Hello everyone, this is The French Paradox speaking!

On behalf of the whole Stellaris team, we hope you've had a good summer vacation, with current circumstances and all!

We're all back to work, although not at the office yet. It is going to be a very exciting autumn and winter with a lot of interesting news! We are incredibly excited to be able to share the news with you over the coming weeks and months!

Today I open the first look at the upcoming 2.8 release with some of the technical stuff that we programmers have been working on over summer. The rest of the team will reveal more about the upcoming content and features in the following diaries.
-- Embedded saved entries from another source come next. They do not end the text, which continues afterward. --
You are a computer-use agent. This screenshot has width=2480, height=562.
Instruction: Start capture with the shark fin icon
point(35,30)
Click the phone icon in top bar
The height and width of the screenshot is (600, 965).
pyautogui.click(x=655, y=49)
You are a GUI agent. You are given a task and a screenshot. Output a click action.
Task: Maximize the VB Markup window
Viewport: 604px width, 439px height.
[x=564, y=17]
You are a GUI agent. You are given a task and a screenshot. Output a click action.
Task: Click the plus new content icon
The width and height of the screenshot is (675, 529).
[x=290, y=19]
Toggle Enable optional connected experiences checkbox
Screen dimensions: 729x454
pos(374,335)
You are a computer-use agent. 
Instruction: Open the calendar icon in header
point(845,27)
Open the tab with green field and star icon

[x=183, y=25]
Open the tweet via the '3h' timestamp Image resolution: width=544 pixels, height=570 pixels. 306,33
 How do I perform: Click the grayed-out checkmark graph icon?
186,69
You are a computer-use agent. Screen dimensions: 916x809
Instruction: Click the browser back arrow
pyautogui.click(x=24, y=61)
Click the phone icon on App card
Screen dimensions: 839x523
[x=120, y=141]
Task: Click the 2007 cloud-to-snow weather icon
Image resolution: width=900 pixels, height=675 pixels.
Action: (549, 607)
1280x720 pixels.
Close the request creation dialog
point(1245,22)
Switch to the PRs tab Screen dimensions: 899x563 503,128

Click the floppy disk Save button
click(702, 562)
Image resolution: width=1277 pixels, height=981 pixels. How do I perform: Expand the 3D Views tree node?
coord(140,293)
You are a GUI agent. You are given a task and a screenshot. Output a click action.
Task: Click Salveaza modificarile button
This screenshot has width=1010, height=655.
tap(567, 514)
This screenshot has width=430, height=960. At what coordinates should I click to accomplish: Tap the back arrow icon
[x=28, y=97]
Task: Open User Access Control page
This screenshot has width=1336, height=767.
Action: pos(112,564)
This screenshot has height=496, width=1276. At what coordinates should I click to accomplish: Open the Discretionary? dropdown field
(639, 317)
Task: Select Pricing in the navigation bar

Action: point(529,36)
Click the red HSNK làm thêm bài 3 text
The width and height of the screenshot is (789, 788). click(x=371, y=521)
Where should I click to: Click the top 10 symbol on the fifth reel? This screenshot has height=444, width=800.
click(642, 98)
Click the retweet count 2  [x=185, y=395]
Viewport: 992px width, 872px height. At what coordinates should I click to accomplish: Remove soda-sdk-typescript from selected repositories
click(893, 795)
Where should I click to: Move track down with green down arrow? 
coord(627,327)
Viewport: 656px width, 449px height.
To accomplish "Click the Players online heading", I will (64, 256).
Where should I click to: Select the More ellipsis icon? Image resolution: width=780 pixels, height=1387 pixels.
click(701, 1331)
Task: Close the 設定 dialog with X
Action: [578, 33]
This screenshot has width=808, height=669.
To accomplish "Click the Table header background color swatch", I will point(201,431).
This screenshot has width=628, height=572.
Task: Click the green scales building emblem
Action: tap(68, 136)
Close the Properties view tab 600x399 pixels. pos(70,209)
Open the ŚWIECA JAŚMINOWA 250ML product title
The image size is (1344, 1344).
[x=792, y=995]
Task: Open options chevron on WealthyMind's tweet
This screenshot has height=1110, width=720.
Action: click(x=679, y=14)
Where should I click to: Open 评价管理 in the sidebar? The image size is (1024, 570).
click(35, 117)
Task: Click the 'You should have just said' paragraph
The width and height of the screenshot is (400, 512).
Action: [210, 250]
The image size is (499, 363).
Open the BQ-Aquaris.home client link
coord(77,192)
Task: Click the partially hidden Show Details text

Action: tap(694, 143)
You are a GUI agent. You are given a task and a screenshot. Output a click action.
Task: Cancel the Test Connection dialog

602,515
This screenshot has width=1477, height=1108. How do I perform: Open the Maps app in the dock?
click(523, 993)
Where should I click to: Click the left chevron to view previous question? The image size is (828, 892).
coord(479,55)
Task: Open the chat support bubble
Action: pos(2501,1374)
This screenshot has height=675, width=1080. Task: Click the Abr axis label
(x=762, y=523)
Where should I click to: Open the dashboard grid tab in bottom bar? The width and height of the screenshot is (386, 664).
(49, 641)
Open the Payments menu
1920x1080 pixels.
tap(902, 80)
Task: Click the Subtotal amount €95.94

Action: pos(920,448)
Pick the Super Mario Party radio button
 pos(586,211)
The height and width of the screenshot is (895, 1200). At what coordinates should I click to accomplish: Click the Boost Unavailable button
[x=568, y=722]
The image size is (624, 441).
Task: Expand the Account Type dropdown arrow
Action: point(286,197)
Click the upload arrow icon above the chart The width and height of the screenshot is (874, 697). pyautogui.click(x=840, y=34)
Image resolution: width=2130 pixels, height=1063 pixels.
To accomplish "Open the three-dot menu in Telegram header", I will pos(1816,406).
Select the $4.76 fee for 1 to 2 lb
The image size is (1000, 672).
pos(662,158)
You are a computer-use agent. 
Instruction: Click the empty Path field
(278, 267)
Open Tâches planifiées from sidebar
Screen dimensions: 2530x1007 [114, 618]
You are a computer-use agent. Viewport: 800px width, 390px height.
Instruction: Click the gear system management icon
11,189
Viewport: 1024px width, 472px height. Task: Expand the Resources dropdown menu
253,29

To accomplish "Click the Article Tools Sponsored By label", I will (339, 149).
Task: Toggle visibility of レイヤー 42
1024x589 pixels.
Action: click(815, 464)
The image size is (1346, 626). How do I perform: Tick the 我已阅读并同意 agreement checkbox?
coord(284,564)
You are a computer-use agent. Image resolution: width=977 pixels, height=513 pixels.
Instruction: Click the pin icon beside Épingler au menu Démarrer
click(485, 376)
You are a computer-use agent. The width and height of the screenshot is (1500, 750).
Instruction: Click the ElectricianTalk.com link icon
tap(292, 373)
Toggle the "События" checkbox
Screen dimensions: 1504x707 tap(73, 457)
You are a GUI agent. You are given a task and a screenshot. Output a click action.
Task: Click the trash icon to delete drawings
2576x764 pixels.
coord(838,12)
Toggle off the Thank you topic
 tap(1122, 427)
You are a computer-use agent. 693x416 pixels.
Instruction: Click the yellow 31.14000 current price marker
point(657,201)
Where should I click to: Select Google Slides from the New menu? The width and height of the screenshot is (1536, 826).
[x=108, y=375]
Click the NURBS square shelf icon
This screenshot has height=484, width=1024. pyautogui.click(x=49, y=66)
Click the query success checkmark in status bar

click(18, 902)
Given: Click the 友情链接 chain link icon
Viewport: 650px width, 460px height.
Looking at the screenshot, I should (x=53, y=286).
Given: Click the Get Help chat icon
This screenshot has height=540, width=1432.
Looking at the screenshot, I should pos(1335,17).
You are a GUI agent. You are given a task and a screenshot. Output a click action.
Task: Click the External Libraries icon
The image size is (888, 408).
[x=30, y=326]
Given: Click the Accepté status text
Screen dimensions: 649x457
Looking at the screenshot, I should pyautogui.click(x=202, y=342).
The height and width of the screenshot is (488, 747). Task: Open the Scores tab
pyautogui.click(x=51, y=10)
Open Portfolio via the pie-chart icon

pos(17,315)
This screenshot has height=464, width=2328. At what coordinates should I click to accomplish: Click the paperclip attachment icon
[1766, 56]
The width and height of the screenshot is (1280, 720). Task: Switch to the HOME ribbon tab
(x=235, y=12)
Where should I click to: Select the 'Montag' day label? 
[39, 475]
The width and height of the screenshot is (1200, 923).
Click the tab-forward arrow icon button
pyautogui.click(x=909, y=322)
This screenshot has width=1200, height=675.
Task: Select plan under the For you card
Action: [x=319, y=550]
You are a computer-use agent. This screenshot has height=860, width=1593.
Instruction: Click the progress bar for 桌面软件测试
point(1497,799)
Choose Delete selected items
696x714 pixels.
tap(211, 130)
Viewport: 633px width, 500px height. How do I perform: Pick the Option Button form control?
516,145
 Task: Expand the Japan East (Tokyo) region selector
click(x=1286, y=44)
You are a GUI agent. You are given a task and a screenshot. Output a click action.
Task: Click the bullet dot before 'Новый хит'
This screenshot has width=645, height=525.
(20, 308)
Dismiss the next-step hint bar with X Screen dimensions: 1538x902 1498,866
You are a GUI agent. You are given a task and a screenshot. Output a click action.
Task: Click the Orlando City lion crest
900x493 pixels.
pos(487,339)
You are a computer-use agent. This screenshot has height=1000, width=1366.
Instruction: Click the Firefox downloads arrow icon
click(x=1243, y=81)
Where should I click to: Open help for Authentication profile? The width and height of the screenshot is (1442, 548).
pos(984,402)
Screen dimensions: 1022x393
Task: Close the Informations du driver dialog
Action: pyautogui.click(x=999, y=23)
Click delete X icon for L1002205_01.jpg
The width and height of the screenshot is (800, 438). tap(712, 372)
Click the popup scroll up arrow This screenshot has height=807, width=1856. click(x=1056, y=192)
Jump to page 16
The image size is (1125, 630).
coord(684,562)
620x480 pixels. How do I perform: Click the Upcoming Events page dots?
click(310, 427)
Without further ado, let's talk about threads!

Threads? What threads?

There is a running joke that says fans are always wondering which one will come first: Victoria III or a PDS game using more than one thread.

image (26).png

Don't lie, I know that's how some of you think our big decision meetings go

I’m afraid I’ll have to dispel the myth (again): all PDS games in production today use threads, from EU4 to CK3. Even Stellaris! To better explain the meme and where it comes from, we have to go through a little history. I’m told you guys like history.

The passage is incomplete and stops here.